Il regista più glamour e cool del panorama contemporaneo (basti citare come, in un certo qual modo, abbia reso tale anche il cannibale di Chalamet in Bones and All), completa il dittico delle giovani stelle hollywoodiane più amate porgendo lo scettro del film alla divina Zendaya.
Ace sporco per Guadagnino.
Challengers cerca di spiazzare fin dal primo istante, inquadrando i protagonisti – Art (un Mike Faist con poche sfumature) e il ribelle Patrick (Josh O’Connor che, invece, dimostra grandi abilità recitative nella costruzione di un personaggio diametralmente differente al modello già interpretato in The Crown o ne La chimera) – affaticati durante la finale di un torneo minore che avrebbe consentito al vincitore di accedere alle qualificazioni per il circuito professionistico.

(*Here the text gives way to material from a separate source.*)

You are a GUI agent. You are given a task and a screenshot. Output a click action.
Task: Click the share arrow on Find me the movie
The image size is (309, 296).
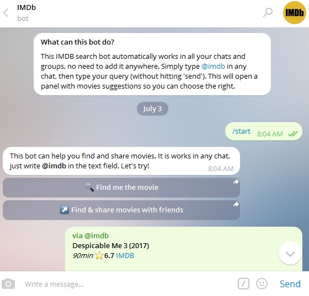tap(236, 182)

Quella che dovrebbe essere una partita di relativa importanza (i due sono a fine carriera) viene giocata allo strenuo delle forze perché a separarli non è tanto la rete, quanto la presenza ingombrante di Tashi Duncan (Zendaya), ex promessa del tennis mondiale che, ritiratasi per un infortunio, è allenatrice e moglie di Art.
Di qui, attraverso salti temporali, si metterà a fuoco un triangolo amoroso (e di competizione sportiva) che, da un fugace momento di bilanciamento, procede verso continui squilibri e controbilanciamenti. Tale incedere, giocando con le aspettative del pubblico, riesce a volte a sorprenderlo in un crescendo tensivo.
Set 1-0.
La componente erotica prorompe in Challengers (se non addirittura dalla locandina) fin dal primo frame, sessualizzando gli oggetti dalla ricorrente forma fallica, ma soprattutto attraverso l’insistenza sui corpi degli atleti, spesso madidi di un sudore libidinoso sottolineato persino da un attento comparto sonoro.
La carica energica e cinetica dei corpi atletici, anche nudi, rimanda così a un certo omoerotismo la cui tradizione (pure visiva) risale ai giochi sportivi dell’antica Grecia. In questa atmosfera umida e tempestosa non è tanto l’amore, quanto la passione che lega i tre protagonisti in meccanismi di potere propri di un certo gusto queer per il sadomasochismo (sempre presente in Guadagnino e più esplicitamente citato in Bones and All).
Matchpoint!
Il personaggio interpretato da Zendaya, sia per la sua scrittura, sia per la soverchiante intensità recitativa, è il centro gravitazionale della narrazione: sempre inquadrata non tanto tra i due, quanto piuttosto a separarli, è da lei e verso di lei che si dipanano gli sguardi (libidinosi o assertivi) seguiti e percorsi dalla macchina da presa come palle da tennis che rimbalzano da un campo all’altro.
In Challengers, infatti, è Tashi la protagonista proattiva, la vera atleta, la dominatrice, mentre i due uomini, quando non gigioneggiano, crollano nelle incertezze, in un ennesimo ribaltamento e dissacrazione di certi modelli di mascolinità.
Nel campo da tennis le dinamiche, specchiando quelle passionali, vengono messe in scena attraverso una regia ossessivamente alla ricerca del preziosismo visivo, che gioca con le geometrie degli stadi, con le potenzialità visuali dello sport e che costruisce scene dallo stile del videoclip su sonorità dal sapore dance anni Ottanta.
Servizio vincente e partita per Guadagnino!
Con Challengers il regista vince il match, ma sta pur sempre giocando nel campo della sua villa nella campagna piemontese, dove può entrare unicamente il suo noto circolo di membri accuratamente selezionati e in cui, dunque, la condizione di un personaggio con (forse) problemi economici come quello di Patrick è degna solo di qualche fumoso accenno.